Der harmlose, aber sehr charmante Humor ist ebenfalls ein Merkmal des Stoffes. So wird jeder Ankömmling per Flugzeug unweigerlich in die hiesige TV-Sendung „Wer sitzt im Flugzeug?“ integriert, während Polizisten ihre Sirene auch schon mal per Lautsprecher imitieren müssen. Anbei gibt es natürlich zahlreiche Trainingssequenzen, die mit allerlei Anleihen an ältere Filmklassiker des Subgenres aufwarten, allen voran „Karate Kid“.
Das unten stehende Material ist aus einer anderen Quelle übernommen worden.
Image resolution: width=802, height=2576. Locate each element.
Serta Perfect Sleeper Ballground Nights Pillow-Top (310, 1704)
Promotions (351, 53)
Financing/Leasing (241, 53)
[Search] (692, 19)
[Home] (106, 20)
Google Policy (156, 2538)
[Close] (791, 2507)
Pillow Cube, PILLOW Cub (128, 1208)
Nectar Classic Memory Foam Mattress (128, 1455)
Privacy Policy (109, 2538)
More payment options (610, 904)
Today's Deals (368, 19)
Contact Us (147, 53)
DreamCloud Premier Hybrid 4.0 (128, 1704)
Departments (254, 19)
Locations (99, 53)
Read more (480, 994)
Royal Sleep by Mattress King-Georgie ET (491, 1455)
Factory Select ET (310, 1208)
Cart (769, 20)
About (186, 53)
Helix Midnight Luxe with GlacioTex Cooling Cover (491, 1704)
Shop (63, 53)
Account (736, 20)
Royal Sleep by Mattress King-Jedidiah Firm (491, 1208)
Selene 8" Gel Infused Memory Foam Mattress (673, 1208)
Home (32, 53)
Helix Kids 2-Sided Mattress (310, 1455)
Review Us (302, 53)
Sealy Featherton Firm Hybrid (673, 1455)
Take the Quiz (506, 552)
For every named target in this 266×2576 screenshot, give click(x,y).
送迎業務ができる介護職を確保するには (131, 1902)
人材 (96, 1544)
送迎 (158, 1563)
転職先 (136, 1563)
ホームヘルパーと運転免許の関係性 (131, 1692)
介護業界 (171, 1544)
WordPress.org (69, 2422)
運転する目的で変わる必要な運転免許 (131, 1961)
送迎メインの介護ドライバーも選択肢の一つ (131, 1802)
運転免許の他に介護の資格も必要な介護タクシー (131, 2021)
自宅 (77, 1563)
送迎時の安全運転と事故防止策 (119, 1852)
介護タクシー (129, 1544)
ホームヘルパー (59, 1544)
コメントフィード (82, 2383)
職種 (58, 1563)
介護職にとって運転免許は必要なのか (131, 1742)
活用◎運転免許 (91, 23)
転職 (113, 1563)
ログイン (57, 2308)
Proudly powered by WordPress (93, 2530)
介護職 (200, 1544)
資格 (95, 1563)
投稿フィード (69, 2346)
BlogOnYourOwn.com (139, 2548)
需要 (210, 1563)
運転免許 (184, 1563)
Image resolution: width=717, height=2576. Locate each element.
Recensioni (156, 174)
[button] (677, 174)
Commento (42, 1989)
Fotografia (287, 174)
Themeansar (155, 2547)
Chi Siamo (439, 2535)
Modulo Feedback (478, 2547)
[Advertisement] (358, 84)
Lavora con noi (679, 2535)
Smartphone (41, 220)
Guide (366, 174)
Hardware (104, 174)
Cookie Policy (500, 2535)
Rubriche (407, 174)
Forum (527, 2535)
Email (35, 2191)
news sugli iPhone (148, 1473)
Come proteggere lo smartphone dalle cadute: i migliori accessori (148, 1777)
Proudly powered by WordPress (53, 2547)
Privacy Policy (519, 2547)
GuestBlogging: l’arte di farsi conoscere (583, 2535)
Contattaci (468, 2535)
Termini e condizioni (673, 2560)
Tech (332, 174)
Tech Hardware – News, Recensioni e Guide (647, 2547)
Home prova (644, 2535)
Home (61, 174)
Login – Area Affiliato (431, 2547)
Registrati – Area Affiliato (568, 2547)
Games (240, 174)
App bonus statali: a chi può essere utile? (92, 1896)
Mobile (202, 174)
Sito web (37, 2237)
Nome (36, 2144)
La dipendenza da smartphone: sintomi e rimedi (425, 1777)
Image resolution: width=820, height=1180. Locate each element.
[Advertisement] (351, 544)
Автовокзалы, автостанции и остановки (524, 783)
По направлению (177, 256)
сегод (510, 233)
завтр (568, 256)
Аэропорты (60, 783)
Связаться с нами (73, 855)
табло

Natürlich ist das Konzept der sportlichen Underdogs hinlänglich bekannt und dieses wird auch hier komplett nach üblichem Schema abgehandelt, einschließlich einiger Querelen und finaler Pathos-Rede. Zum Showdown steigt die Chose schließlich in den Wettbewerb und ins entscheidende Spiel ein, was zwar nur bedingt spannend ausfällt, jedoch eine gewisse Begeisterung überschwappen lässt und weitgehend dynamisch inszeniert ist.

Darstellerisch ist bei alledem nichts anzukreiden. Fassbender performt mit vollem Körpereinsatz als Choleriker am Spielfeldrand, weiß aber auch innerhalb der nachdenklich stimmenden Momenten vollends zu überzeugen. Der Rest der treffend besetzten Kompanie ist ebenfalls mit sichtlicher Spielfreude dabei, was sich unweigerlich aufs Publikum überträgt und den Streifen schon deshalb zu einem kurzweiligen Vergnügen macht.
Kein herausragender Vertreter des Subgenres, doch ein wohl gelaunter, der für eine angenehme Zeit sorgt.